Cheyenne is a spunky little girl who was diagnosed with Golden Har at birth. At our 20 week ultrasound the doctor noticed that her chin was small, and we were referred to doctor who specializes in genetics. After several ultrasounds, the doctor noticed that she was not swallowing, which was determined by the lack of amniotic fluid in her belly and the excess amniotic fluid around her. He also noticed some skin tags in front of her ear. These three things, the small chin, skin tags, and amniotic fluid, helped him determine she most likely had Treacher Collins or Golden Har.
Both of these are similar in the sense that they both affect the facial structure, among other things. Unlike Treacher Collins, Golden Har has no known cause and it has been proven not to be genetic. Golden Har also only affects one side of the face. Children with Golden Har are of normal intelligence and have a normal life span.
In Cheyenne’s case, the right side of her jaw was not formed properly. In fact, she was born without the Ramus, which is the ‘hinge’ that connects the lower jaw to the upper jaw. Because her lower jaw bone is underdeveloped on the right hand side, her tongue (which is also underdeveloped) gets pushed into her airway, making it hard for her to breathe and eat properly. Her right ear is also affected. Although, the whole ear mechanism is intact and functional and her ear lobe is present, the opening is absent. She also has a slow heart rate which we are keeping a close eye on. In addition to these, she has some other features that are common in Golden Har such as: a notch on her eye lid, tiny little pits by her mouth and ear, skin tags (already removed), fused ribs and a wide nose bridge.
Because of these abnormalities, Cheyenne’s breathing, eating and hearing are affected. Her wide nose bridge could eventually affect her eye sight.
By one month old, she had a tracheotomy (for breathing), and a Gastrostomy-tube or G-tube (for eating).
The tracheotomy is placed right below the vocal chords, making it hard for her to speak. This was hard when she was a baby because we could not hear her cry. It was so disheartening to see her “scream” at the top of her lungs, but not hear it. At night she has to sleep with and oxymeter, which is designed to measure the oxygen levels and heart rate. Because our heart rate naturally goes up when we are awake or cry, we were able to use the oxymeter to help us know when she was awake or crying at night. Although she does not require oxygen treatments, she does wear a humidifier over her trach to prevent secretions to clog the trach and block her airway. As she got older she has upgraded to use a speech valve which prevents air from going out of the trach and allows it to be pushed out of her vocal chords. Now, she has also mastered the cap and has figured out how to breathe through her mouth. She still struggles at night to do this so she still requires the trach. Because the trach is a direct passage to her lungs, she is more susceptible to serious air-borne illnesses. She had RSV when she was 1 year old and was hospitalized for 10 days. She has had Pneumonia, Bronchitis, and the Flu, just to name a few. Her sense of taste and smell are also affected by the trach. This made it hard for her to eat. In order to entice her to eat orally we had to add extra seasonings. Now that she has her cap she is beginning to taste and enjoy more foods. Because of the great doctors and with the help of technology, we were able to prepare for her arrival. When she was born she was immediately intubated and transferred to Primary Children’s Hospital, in Salt Lake City.

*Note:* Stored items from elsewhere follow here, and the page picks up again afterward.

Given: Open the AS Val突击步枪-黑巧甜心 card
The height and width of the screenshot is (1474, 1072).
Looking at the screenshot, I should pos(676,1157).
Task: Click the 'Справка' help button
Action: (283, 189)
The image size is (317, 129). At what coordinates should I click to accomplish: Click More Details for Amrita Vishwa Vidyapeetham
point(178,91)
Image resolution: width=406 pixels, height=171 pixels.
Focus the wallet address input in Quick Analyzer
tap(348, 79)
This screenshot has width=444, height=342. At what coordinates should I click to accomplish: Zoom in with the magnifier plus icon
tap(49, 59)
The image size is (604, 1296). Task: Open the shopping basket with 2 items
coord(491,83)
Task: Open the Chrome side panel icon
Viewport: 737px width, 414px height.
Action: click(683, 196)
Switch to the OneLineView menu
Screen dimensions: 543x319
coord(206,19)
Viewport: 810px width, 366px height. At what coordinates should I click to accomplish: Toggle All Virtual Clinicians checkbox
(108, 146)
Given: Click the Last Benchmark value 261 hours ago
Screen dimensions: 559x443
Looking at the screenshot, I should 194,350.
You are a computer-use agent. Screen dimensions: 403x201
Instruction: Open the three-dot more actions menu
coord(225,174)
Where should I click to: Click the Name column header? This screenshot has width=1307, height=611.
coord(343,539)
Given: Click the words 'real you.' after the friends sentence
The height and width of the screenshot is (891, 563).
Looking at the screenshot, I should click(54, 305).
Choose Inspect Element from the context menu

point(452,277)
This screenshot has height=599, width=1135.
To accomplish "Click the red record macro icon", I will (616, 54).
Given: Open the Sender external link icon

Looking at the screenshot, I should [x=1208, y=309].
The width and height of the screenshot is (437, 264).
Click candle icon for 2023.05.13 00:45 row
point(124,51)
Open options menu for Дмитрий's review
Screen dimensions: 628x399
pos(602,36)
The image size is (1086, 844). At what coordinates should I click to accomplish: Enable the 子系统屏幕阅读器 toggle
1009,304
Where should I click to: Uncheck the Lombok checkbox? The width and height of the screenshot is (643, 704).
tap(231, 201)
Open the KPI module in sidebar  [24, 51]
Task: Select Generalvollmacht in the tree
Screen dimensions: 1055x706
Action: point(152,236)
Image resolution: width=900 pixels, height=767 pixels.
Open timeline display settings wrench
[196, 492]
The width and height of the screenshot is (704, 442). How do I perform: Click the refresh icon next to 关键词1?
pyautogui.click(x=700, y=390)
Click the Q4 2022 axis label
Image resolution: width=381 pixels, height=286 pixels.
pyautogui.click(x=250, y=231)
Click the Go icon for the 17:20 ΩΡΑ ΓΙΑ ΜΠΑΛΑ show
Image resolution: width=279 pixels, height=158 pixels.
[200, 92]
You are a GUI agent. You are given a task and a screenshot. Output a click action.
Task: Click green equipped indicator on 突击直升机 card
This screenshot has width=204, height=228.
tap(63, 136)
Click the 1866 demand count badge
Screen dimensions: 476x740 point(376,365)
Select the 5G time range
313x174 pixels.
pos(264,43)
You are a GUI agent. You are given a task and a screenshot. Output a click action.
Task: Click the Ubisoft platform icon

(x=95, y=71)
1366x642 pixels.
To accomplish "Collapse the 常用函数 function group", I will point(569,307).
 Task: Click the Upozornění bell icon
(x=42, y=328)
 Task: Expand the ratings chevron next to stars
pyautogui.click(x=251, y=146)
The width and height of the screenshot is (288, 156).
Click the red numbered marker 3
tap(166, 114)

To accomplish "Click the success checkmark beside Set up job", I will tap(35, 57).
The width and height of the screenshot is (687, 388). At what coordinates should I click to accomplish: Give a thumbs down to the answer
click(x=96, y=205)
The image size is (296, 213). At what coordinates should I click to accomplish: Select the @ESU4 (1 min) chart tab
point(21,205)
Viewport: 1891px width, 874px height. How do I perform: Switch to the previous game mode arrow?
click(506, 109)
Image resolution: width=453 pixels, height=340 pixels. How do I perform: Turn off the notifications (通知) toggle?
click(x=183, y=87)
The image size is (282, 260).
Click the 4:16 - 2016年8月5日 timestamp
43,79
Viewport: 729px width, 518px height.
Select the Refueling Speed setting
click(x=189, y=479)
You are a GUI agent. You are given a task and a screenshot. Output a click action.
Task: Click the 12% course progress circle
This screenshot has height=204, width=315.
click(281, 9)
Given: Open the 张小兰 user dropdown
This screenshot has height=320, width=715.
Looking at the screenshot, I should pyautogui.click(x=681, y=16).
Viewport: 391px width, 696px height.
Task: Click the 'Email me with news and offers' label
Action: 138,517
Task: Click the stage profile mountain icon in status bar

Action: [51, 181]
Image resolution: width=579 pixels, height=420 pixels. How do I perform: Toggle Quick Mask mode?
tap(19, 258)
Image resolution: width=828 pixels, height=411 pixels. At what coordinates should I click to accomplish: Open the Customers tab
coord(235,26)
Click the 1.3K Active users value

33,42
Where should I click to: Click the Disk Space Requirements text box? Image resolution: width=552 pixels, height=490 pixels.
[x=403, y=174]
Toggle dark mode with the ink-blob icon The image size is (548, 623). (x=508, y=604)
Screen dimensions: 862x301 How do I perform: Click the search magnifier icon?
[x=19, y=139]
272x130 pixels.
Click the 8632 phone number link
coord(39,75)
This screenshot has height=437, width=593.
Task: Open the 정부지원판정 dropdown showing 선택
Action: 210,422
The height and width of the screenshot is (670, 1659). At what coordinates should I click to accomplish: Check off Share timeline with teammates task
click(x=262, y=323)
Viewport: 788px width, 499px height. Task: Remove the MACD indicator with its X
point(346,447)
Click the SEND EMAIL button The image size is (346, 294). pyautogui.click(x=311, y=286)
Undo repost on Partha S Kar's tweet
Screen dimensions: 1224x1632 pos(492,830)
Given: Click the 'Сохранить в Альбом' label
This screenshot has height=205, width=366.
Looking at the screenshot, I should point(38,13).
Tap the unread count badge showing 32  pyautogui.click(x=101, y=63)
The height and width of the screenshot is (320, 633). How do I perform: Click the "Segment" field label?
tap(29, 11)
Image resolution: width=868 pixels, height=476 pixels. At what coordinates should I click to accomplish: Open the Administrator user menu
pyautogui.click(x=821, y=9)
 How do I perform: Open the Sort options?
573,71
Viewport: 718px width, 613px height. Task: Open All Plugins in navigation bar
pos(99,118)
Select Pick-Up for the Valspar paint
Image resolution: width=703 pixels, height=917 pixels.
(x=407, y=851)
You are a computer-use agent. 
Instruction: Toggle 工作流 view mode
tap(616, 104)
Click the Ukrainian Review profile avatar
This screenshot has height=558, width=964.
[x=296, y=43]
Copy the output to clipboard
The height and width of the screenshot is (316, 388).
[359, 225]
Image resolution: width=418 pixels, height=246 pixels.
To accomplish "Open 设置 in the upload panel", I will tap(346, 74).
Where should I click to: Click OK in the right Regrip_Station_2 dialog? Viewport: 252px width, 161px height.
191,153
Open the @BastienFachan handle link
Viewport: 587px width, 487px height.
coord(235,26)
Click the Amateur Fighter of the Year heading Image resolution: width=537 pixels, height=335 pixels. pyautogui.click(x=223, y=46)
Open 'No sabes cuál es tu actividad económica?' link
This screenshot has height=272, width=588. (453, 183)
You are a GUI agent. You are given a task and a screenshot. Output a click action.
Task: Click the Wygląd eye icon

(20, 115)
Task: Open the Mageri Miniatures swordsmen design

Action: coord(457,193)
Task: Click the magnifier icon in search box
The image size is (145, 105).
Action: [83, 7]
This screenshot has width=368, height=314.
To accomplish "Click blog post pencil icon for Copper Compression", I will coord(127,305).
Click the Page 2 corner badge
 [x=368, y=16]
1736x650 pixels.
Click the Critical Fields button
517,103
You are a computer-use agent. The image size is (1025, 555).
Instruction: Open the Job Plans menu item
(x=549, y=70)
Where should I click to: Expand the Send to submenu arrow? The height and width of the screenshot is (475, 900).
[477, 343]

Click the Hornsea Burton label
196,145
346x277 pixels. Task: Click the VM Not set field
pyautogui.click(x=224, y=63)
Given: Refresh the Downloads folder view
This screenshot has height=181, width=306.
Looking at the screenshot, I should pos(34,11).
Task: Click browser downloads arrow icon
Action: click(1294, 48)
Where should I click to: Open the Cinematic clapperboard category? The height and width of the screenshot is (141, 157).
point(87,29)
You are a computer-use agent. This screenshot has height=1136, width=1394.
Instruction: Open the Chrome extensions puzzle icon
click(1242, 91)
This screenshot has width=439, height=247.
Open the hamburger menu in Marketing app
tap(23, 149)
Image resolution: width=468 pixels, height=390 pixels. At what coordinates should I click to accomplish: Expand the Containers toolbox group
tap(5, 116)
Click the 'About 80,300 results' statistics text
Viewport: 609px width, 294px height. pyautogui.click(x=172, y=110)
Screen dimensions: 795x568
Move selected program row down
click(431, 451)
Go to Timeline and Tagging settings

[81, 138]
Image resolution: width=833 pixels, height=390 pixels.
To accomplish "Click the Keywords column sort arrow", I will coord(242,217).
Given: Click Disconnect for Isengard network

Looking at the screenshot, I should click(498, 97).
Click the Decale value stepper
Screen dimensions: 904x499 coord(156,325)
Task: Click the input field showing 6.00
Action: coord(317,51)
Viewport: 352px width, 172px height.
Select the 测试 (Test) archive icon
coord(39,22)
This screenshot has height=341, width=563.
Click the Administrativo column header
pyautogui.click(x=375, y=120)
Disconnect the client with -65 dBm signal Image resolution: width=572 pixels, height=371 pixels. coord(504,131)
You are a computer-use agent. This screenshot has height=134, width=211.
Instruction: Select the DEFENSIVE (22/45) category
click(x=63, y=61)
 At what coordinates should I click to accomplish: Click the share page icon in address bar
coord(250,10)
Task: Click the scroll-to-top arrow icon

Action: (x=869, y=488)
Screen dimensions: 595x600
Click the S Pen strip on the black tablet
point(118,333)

Because of the anatomy of her mouth, she was never able to nurse and she was given a G-tube at about 3 weeks old. Cheyenne has such determination in everything she does and she has overcome a great deal in the last 4 years. She is now G-tube free and can eat normally. We still have to make adjustments, such as cutting things smaller, finding things that are softer that don’t require much biting or chewing and supplementing high calories foods and milk. The plan is that when her bones mature, doctors will be able to reconstruct her jaw bone which will allow the trach to be removed. They will also be able to open up her ear canal. All of this is on hold until her bones further mature.
Meanwhile, we continually try to bring awareness to people around us. The first thing people notice is her looks, and while most people are very kind, we hear whispers, pointing and even some mean comments are made. More often than not, we hear people call her scary, a monster or weird. It breaks our hearts to hear this. Most of the time, these comments are made by children, which is understandable. The frustration comes when parents don’t take advantage of the teaching opportunity and ignore the problem. This is why we refuse to give up and we continue to take her to public places, in hope that we can make some changes, educate the people that are around her, so that they can see past her face. As the Children’s Craniofacial Association’s motto says “Beyond the face is a heart.” Before Cheyenne starts realizing that she looks “different” we hope that she grows up to be confident inside and out, and not let her syndrome define her.
That people will know her as the bright, spunky, funny and beautiful girl we know. Her middle name is “Chispita” which in Spanish means “little spark” and this defines her perfectly. She is fearless and always running and climbing! She also loves to color and laugh. She is the love of our lives, and we are so grateful she is part of our family!